Re: New DVB-Statistics API

Julian Scheel <julian@xxxxxxxx> · Wed, 09 Dec 2009 23:12:13 +0100

Am 09.12.09 14:02, schrieb Mauro Carvalho Chehab:
Manu Abraham wrote:

On Wed, Dec 9, 2009 at 3:43 AM, Mauro Carvalho Chehab
<mchehab@xxxxxxxxxx>  wrote:

Even with STB, let's assume a very slow cpu that runs at 100 Megabytes/second. So, the clock
speed is 10 nanoseconds. Assuming that this CPU doesn't have a good pipeline, being
capable of handling only one instruction per second, you'll have one instruction at executed
at each 10 nanoseconds (as a reference, a Pentium 1, running at 133 Mbps is faster than this).

Incorrect.
A CPU doesn't execute instruction per clock cycle. Clock cycles
required to execute an instruction do vary from 2 cycles 12 cycles
varying from CPU to CPU.

See the description of an old Pentium MMX processor (the sucessor of i586, running up to 200 MHz):
	http://www.intel.com/design/archives/processors/mmx/docs/243185.htm

Thanks to superscalar architecture, it runs 2 instructions per clock cycle (IPC).

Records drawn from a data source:
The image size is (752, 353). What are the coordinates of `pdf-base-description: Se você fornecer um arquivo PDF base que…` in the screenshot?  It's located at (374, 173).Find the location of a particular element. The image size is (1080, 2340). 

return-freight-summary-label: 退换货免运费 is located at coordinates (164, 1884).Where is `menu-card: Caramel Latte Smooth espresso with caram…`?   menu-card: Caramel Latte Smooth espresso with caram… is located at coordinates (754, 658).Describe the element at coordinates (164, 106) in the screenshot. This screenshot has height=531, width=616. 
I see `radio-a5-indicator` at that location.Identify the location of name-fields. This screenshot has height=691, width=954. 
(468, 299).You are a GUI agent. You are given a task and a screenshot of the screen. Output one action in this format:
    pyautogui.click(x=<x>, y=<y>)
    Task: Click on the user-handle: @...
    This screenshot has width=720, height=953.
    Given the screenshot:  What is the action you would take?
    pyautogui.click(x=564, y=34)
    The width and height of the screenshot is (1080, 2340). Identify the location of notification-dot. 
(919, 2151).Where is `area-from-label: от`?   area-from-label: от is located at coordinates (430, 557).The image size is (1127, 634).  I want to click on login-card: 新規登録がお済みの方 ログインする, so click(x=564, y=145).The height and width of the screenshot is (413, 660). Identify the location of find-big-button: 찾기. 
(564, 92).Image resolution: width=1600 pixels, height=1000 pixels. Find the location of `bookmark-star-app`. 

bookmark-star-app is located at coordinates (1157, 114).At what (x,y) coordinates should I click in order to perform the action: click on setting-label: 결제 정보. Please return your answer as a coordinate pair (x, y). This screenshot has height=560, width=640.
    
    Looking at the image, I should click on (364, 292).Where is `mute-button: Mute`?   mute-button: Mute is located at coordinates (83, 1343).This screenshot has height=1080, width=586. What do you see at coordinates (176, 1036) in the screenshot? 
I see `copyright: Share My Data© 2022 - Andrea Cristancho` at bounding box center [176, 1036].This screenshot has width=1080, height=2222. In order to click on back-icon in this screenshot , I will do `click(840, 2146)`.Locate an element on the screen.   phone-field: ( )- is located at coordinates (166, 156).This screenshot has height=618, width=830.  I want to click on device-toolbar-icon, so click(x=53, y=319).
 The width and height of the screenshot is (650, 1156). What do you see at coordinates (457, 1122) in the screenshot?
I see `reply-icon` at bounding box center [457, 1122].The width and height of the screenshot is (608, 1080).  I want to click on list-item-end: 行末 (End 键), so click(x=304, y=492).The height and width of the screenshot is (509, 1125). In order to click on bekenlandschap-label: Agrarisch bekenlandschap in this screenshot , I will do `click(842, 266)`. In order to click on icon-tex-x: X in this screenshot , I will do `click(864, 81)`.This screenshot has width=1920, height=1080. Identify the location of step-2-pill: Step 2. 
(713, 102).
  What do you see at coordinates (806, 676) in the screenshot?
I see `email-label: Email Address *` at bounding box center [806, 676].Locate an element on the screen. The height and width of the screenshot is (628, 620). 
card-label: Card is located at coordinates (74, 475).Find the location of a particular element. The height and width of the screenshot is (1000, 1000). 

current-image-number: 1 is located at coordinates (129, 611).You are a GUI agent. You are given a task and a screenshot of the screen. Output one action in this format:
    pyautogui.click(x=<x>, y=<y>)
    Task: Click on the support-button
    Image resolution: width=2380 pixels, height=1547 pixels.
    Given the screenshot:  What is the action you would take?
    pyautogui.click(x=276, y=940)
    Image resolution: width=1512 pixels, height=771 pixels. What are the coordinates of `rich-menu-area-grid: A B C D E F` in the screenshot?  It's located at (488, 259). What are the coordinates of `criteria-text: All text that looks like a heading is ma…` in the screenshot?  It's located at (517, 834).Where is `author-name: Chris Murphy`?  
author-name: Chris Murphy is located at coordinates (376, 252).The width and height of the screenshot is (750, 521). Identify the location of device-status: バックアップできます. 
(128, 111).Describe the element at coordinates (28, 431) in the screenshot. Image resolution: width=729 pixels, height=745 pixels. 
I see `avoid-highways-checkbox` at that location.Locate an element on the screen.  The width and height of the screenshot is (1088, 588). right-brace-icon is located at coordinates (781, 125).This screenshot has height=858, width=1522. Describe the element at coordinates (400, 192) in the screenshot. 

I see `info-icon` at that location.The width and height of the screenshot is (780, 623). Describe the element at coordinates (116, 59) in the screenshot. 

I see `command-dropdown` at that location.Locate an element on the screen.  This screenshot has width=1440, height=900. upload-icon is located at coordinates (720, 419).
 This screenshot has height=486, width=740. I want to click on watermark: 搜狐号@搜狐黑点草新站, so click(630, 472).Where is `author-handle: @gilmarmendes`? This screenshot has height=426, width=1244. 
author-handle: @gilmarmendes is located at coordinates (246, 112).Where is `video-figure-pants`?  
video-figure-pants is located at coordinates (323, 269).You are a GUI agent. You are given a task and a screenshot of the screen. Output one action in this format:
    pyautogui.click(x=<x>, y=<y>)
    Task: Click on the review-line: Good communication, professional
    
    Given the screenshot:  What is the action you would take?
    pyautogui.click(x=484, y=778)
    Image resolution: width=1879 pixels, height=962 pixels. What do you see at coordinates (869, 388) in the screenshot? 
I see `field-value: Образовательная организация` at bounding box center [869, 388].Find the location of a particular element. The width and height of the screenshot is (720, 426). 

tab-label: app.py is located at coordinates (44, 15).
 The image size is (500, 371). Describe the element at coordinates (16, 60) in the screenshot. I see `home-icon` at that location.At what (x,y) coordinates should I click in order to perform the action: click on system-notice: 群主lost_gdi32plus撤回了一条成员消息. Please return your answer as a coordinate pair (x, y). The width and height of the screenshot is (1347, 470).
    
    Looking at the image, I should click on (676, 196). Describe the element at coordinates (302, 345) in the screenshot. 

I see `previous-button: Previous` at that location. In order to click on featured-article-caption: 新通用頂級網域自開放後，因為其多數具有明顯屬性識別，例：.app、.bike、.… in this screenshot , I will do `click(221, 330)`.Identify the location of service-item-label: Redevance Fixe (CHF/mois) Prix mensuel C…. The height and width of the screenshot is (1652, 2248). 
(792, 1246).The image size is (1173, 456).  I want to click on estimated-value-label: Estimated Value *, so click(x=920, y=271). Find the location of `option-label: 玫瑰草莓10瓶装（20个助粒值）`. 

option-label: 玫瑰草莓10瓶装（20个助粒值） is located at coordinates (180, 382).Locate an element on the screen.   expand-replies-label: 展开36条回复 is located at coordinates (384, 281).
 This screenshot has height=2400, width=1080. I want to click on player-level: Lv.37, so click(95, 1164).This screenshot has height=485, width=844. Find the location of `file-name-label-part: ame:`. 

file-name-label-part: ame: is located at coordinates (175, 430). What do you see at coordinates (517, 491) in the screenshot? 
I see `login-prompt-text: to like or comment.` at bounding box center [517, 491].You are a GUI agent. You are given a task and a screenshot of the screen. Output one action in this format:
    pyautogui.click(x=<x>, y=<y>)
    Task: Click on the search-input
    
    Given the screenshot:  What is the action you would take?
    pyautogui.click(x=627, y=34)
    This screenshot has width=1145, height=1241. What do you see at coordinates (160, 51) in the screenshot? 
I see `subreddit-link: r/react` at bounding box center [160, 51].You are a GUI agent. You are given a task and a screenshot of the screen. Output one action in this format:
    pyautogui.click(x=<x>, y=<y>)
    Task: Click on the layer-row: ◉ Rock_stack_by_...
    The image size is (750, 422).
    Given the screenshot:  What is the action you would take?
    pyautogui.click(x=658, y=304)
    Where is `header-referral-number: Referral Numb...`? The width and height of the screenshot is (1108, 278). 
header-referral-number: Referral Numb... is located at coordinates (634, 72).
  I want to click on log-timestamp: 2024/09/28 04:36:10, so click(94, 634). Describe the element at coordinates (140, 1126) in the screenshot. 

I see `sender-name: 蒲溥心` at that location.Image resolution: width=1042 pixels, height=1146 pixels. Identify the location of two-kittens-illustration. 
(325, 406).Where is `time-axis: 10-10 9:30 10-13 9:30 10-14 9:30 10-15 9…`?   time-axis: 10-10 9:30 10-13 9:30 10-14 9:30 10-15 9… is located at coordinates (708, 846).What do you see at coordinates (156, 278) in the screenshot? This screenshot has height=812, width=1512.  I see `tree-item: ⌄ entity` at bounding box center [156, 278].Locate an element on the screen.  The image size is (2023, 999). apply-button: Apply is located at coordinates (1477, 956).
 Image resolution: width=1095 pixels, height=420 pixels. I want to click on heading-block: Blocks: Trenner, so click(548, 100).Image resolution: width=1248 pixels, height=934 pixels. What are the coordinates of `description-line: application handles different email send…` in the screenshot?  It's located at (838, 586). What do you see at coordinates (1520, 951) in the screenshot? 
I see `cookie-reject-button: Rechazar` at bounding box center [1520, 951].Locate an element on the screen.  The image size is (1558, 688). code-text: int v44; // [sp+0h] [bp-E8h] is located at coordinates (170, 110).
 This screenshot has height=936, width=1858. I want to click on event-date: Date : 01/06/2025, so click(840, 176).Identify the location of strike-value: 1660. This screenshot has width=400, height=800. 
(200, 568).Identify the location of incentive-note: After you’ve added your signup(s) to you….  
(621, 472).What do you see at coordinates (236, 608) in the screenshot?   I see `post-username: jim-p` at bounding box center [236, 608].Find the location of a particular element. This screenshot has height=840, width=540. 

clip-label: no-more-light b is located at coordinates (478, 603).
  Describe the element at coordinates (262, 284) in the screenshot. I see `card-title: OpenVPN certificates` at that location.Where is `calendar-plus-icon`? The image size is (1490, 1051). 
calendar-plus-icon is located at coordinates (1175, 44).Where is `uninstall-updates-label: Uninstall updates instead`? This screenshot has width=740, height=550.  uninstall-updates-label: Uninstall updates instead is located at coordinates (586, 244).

* Work instruction 1
In the DVB-Statistics API message, write out the passage that begins with the words containing "On Wed, Dec" and ends with "faster than this).".
* Work instruction 2
According to the DVB-Statistics API message, how many instructions per clock cycle does the Pentium MMX run because of its superscalar architecture?
You won't need the records for any of this.

* Problem solution 1
On Wed, Dec 9, 2009 at 3:43 AM, Mauro Carvalho Chehab
<mchehab@xxxxxxxxxx>  wrote:

Even with STB, let's assume a very slow cpu that runs at 100 Megabytes/second. So, the clock
speed is 10 nanoseconds. Assuming that this CPU doesn't have a good pipeline, being
capable of handling only one instruction per second, you'll have one instruction at executed
at each 10 nanoseconds (as a reference, a Pentium 1, running at 133 Mbps is faster than this).

* Problem solution 2
It runs 2 instructions per clock cycle.